◆ Task to carry out ◆
Please write out every line of the material below as a numbered list, leaving out the blank lines.

#### Supplied data

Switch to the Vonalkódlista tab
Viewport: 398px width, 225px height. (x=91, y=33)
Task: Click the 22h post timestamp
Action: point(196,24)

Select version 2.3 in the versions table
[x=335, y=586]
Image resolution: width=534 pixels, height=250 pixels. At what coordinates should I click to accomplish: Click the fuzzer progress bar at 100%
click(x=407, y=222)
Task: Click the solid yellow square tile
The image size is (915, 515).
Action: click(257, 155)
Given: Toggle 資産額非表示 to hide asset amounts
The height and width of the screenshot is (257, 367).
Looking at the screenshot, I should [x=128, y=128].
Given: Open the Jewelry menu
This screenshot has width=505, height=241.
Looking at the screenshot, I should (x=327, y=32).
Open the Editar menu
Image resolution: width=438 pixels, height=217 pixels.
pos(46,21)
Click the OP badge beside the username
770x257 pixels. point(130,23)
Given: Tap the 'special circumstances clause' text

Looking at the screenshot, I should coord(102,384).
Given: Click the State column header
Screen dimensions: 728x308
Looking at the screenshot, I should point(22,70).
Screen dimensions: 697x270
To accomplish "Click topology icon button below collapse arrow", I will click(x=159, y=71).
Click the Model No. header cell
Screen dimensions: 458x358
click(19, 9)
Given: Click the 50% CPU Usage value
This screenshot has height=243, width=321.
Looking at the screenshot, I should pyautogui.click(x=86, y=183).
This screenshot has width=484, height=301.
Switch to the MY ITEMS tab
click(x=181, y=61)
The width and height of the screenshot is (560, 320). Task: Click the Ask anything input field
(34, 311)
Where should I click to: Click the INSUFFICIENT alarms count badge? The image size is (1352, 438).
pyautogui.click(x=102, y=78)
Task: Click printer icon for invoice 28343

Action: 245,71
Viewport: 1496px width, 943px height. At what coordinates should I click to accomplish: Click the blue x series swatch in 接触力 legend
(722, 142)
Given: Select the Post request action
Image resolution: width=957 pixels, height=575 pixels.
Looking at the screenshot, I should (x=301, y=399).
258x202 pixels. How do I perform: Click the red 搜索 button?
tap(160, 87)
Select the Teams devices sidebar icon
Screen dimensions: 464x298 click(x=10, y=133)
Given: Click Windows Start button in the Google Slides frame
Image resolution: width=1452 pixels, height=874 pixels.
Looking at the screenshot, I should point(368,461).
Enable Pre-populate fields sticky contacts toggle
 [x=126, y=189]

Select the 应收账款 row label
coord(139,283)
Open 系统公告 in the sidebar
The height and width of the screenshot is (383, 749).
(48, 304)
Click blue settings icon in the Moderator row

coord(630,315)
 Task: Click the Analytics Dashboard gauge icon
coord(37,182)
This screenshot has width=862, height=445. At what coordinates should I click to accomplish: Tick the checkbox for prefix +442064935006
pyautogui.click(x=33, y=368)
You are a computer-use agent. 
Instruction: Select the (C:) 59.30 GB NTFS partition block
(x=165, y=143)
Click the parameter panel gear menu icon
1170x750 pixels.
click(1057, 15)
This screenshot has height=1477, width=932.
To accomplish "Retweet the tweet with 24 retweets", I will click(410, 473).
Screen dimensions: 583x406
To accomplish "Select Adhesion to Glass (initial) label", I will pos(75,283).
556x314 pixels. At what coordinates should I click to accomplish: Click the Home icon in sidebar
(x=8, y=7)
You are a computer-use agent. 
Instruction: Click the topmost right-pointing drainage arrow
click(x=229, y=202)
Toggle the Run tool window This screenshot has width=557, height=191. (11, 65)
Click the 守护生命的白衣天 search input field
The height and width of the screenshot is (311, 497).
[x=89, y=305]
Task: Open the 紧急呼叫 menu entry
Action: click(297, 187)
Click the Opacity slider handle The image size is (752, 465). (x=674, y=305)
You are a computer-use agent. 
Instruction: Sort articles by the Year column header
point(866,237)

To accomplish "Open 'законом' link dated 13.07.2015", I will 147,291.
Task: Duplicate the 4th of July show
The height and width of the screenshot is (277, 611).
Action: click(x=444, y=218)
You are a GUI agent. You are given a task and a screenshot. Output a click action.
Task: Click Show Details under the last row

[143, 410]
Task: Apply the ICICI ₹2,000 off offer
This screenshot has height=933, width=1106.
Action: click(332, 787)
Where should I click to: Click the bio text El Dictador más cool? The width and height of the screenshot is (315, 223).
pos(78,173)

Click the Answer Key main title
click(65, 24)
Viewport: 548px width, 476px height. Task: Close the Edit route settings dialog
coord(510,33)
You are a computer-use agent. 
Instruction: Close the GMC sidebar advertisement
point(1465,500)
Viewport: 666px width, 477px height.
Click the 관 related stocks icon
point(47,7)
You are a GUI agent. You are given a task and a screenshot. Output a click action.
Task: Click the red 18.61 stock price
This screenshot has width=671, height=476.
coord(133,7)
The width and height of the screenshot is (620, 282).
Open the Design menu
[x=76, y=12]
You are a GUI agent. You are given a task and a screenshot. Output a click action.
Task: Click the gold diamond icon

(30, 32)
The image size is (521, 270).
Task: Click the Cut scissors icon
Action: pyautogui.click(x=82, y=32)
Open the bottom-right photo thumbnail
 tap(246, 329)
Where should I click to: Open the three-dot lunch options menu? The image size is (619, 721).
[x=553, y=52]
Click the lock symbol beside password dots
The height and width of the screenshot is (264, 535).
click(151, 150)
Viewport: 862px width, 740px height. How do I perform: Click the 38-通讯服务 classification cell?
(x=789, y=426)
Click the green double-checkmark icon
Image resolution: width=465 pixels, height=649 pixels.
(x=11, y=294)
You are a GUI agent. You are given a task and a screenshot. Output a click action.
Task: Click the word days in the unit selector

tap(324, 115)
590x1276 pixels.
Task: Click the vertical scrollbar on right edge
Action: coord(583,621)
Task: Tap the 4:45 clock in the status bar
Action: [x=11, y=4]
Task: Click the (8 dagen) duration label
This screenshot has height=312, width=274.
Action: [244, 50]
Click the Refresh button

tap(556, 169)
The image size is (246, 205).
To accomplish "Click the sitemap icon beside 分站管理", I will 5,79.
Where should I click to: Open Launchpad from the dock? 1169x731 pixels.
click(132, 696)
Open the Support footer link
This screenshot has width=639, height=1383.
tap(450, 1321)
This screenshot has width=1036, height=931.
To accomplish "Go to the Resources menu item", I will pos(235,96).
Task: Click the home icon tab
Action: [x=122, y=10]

########

◆ Answer to this problem ◆
1. Switch to the Vonalkódlista tab
2. Viewport: 398px width, 225px height. (x=91, y=33)
3. Task: Click the 22h post timestamp
4. Action: point(196,24)
5. Select version 2.3 in the versions table
6. [x=335, y=586]
7. Image resolution: width=534 pixels, height=250 pixels. At what coordinates should I click to accomplish: Click the fuzzer progress bar at 100%
8. click(x=407, y=222)
9. Task: Click the solid yellow square tile
10. The image size is (915, 515).
11. Action: click(257, 155)
12. Given: Toggle 資産額非表示 to hide asset amounts
13. The height and width of the screenshot is (257, 367).
14. Looking at the screenshot, I should [x=128, y=128].
15. Given: Open the Jewelry menu
16. This screenshot has width=505, height=241.
17. Looking at the screenshot, I should (x=327, y=32).
18. Open the Editar menu
19. Image resolution: width=438 pixels, height=217 pixels.
20. pos(46,21)
21. Click the OP badge beside the username
22. 770x257 pixels. point(130,23)
23. Given: Tap the 'special circumstances clause' text
24. Looking at the screenshot, I should coord(102,384).
25. Given: Click the State column header
26. Screen dimensions: 728x308
27. Looking at the screenshot, I should point(22,70).
28. Screen dimensions: 697x270
29. To accomplish "Click topology icon button below collapse arrow", I will click(x=159, y=71).
30. Click the Model No. header cell
31. Screen dimensions: 458x358
32. click(19, 9)
33. Given: Click the 50% CPU Usage value
34. This screenshot has height=243, width=321.
35. Looking at the screenshot, I should pyautogui.click(x=86, y=183).
36. This screenshot has width=484, height=301.
37. Switch to the MY ITEMS tab
38. click(x=181, y=61)
39. The width and height of the screenshot is (560, 320). Task: Click the Ask anything input field
40. (34, 311)
41. Where should I click to: Click the INSUFFICIENT alarms count badge? The image size is (1352, 438).
42. pyautogui.click(x=102, y=78)
43. Task: Click printer icon for invoice 28343
44. Action: 245,71
45. Viewport: 1496px width, 943px height. At what coordinates should I click to accomplish: Click the blue x series swatch in 接触力 legend
46. (722, 142)
47. Given: Select the Post request action
48. Image resolution: width=957 pixels, height=575 pixels.
49. Looking at the screenshot, I should (x=301, y=399).
50. 258x202 pixels. How do I perform: Click the red 搜索 button?
51. tap(160, 87)
52. Select the Teams devices sidebar icon
53. Screen dimensions: 464x298 click(x=10, y=133)
54. Given: Click Windows Start button in the Google Slides frame
55. Image resolution: width=1452 pixels, height=874 pixels.
56. Looking at the screenshot, I should point(368,461).
57. Enable Pre-populate fields sticky contacts toggle
58.  [x=126, y=189]
59. Select the 应收账款 row label
60. coord(139,283)
61. Open 系统公告 in the sidebar
62. The height and width of the screenshot is (383, 749).
63. (48, 304)
64. Click blue settings icon in the Moderator row
65. coord(630,315)
66.  Task: Click the Analytics Dashboard gauge icon
67. coord(37,182)
68. This screenshot has width=862, height=445. At what coordinates should I click to accomplish: Tick the checkbox for prefix +442064935006
69. pyautogui.click(x=33, y=368)
70. You are a computer-use agent. 
71. Instruction: Select the (C:) 59.30 GB NTFS partition block
72. (x=165, y=143)
73. Click the parameter panel gear menu icon
74. 1170x750 pixels.
75. click(1057, 15)
76. This screenshot has height=1477, width=932.
77. To accomplish "Retweet the tweet with 24 retweets", I will click(410, 473).
78. Screen dimensions: 583x406
79. To accomplish "Select Adhesion to Glass (initial) label", I will pos(75,283).
80. 556x314 pixels. At what coordinates should I click to accomplish: Click the Home icon in sidebar
81. (x=8, y=7)
82. You are a computer-use agent. 
83. Instruction: Click the topmost right-pointing drainage arrow
84. click(x=229, y=202)
85. Toggle the Run tool window This screenshot has width=557, height=191. (11, 65)
86. Click the 守护生命的白衣天 search input field
87. The height and width of the screenshot is (311, 497).
88. [x=89, y=305]
89. Task: Open the 紧急呼叫 menu entry
90. Action: click(297, 187)
91. Click the Opacity slider handle The image size is (752, 465). (x=674, y=305)
92. You are a computer-use agent. 
93. Instruction: Sort articles by the Year column header
94. point(866,237)
95. To accomplish "Open 'законом' link dated 13.07.2015", I will 147,291.
96. Task: Duplicate the 4th of July show
97. The height and width of the screenshot is (277, 611).
98. Action: click(x=444, y=218)
99. You are a GUI agent. You are given a task and a screenshot. Output a click action.
100. Task: Click Show Details under the last row
101. [143, 410]
102. Task: Apply the ICICI ₹2,000 off offer
103. This screenshot has height=933, width=1106.
104. Action: click(332, 787)
105. Where should I click to: Click the bio text El Dictador más cool? The width and height of the screenshot is (315, 223).
106. pos(78,173)
107. Click the Answer Key main title
108. click(65, 24)
109. Viewport: 548px width, 476px height. Task: Close the Edit route settings dialog
110. coord(510,33)
111. You are a computer-use agent. 
112. Instruction: Close the GMC sidebar advertisement
113. point(1465,500)
114. Viewport: 666px width, 477px height.
115. Click the 관 related stocks icon
116. point(47,7)
117. You are a GUI agent. You are given a task and a screenshot. Output a click action.
118. Task: Click the red 18.61 stock price
119. This screenshot has width=671, height=476.
120. coord(133,7)
121. The width and height of the screenshot is (620, 282).
122. Open the Design menu
123. [x=76, y=12]
124. You are a GUI agent. You are given a task and a screenshot. Output a click action.
125. Task: Click the gold diamond icon
126. (30, 32)
127. The image size is (521, 270).
128. Task: Click the Cut scissors icon
129. Action: pyautogui.click(x=82, y=32)
130. Open the bottom-right photo thumbnail
131.  tap(246, 329)
132. Where should I click to: Open the three-dot lunch options menu? The image size is (619, 721).
133. [x=553, y=52]
134. Click the lock symbol beside password dots
135. The height and width of the screenshot is (264, 535).
136. click(151, 150)
137. Viewport: 862px width, 740px height. How do I perform: Click the 38-通讯服务 classification cell?
138. (x=789, y=426)
139. Click the green double-checkmark icon
140. Image resolution: width=465 pixels, height=649 pixels.
141. (x=11, y=294)
142. You are a GUI agent. You are given a task and a screenshot. Output a click action.
143. Task: Click the word days in the unit selector
144. tap(324, 115)
145. 590x1276 pixels.
146. Task: Click the vertical scrollbar on right edge
147. Action: coord(583,621)
148. Task: Tap the 4:45 clock in the status bar
149. Action: [x=11, y=4]
150. Task: Click the (8 dagen) duration label
151. This screenshot has height=312, width=274.
152. Action: [244, 50]
153. Click the Refresh button
154. tap(556, 169)
155. The image size is (246, 205).
156. To accomplish "Click the sitemap icon beside 分站管理", I will 5,79.
157. Where should I click to: Open Launchpad from the dock? 1169x731 pixels.
158. click(132, 696)
159. Open the Support footer link
160. This screenshot has width=639, height=1383.
161. tap(450, 1321)
162. This screenshot has width=1036, height=931.
163. To accomplish "Go to the Resources menu item", I will pos(235,96).
164. Task: Click the home icon tab
165. Action: [x=122, y=10]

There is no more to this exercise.